TRY IT ->
Word for word, retype the lines from the one containing "The image size is (1280, 794)." to the last line of the data below, both ends included.

Saved entries:

───

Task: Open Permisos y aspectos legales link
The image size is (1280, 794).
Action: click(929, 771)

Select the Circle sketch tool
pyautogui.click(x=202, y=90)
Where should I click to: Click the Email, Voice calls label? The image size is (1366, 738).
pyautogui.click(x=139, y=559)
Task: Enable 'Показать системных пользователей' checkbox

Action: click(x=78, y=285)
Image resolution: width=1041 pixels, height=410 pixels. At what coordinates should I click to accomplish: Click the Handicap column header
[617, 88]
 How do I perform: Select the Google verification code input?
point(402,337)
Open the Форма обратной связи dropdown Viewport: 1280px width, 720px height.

───

EXPECTED ANSWER ->
The image size is (1280, 794).
Action: click(929, 771)

Select the Circle sketch tool
pyautogui.click(x=202, y=90)
Where should I click to: Click the Email, Voice calls label? The image size is (1366, 738).
pyautogui.click(x=139, y=559)
Task: Enable 'Показать системных пользователей' checkbox

Action: click(x=78, y=285)
Image resolution: width=1041 pixels, height=410 pixels. At what coordinates should I click to accomplish: Click the Handicap column header
[617, 88]
 How do I perform: Select the Google verification code input?
point(402,337)
Open the Форма обратной связи dropdown Viewport: 1280px width, 720px height.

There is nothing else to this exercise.